Defendants, at their regularly scheduled City Council meeting on 15 March 1976, after notice, held a public hearing on plaintiff’s license application pursuant to Section 14-16 of its Code of Ordinances. Defendants voted to deny the application. They made no findings of fact to indicate the basis of the decision.
Plaintiff brought this action for a preliminary injunction and a permanent order restraining defendants from enforcing Section 14-16 of the Code. Plaintiff contends that the section of the Code is unconstitutional.
The parties stipulated that there were no disputed questions of fact and that only questions of law were presented to the judge for resolution. Among other things, the parties stipulated that the property is located in an area where there are existing businesses including “restaurants, laundry, drive-in restaurants, paint store, shoe store, service stations, book store, convenience stores, funeral home, boat repair shop, donut shop, banks, insurance and real estate offices.”

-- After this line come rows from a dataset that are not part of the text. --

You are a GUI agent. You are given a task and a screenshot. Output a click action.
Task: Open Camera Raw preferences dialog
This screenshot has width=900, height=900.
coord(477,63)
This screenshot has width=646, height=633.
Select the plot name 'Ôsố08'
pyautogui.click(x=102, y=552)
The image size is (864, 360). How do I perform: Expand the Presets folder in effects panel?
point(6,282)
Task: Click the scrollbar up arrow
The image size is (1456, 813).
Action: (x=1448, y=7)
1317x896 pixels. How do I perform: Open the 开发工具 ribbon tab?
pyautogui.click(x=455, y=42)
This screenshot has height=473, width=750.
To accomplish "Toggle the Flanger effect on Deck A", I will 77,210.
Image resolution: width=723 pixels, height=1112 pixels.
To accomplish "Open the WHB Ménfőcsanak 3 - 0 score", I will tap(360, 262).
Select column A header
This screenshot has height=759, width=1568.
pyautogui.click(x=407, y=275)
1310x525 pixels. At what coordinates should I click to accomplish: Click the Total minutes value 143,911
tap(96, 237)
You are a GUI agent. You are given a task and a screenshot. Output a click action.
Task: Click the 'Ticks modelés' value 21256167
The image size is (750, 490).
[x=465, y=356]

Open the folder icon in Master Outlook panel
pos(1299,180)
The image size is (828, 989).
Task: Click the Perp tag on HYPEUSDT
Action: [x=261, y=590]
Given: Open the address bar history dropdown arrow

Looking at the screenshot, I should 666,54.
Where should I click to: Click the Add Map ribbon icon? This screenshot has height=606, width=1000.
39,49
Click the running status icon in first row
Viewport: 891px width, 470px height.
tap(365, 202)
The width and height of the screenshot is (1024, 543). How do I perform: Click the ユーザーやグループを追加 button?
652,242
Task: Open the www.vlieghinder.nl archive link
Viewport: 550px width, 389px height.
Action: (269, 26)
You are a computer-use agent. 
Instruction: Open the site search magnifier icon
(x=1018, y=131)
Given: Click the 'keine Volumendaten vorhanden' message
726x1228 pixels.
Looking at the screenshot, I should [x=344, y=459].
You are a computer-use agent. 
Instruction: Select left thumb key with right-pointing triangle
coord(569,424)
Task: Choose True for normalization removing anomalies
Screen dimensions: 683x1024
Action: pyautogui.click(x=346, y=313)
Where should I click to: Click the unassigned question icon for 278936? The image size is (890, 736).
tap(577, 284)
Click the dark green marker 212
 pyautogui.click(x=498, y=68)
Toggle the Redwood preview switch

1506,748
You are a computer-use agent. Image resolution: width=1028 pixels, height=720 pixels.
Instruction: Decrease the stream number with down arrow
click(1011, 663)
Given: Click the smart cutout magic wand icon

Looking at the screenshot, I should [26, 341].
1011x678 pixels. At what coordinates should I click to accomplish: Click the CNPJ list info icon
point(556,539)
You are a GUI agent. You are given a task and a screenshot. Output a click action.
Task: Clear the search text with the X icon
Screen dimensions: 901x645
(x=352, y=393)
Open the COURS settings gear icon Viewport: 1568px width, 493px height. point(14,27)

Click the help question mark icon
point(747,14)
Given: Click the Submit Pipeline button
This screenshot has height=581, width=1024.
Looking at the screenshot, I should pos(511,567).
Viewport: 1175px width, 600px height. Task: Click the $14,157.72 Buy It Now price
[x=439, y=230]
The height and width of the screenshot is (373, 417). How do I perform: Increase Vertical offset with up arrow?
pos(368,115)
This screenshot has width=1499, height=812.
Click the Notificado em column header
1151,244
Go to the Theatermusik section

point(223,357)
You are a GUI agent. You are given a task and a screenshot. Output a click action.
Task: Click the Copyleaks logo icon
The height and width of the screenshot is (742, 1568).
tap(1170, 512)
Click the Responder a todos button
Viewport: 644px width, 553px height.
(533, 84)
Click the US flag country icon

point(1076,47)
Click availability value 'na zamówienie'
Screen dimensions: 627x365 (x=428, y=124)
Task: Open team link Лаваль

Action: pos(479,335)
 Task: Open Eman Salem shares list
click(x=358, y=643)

Article II, Section 14-16 of the City Code is as follows:
“(a) Any person desiring to engage in any business, trade or vocation hereinafter enumerated in this section shall, at least one (1) week before final action is to be taken upon his application filed with the City Clerk pursuant to Section 14-8 of this Chapter, apply in writing to the City Council for a license so to do, and must state in the application the name of the owner of the business, or if the owner thereof be a firm, the names of all the members of the firm, or if the owner be a corporation, the name of the manager of the business.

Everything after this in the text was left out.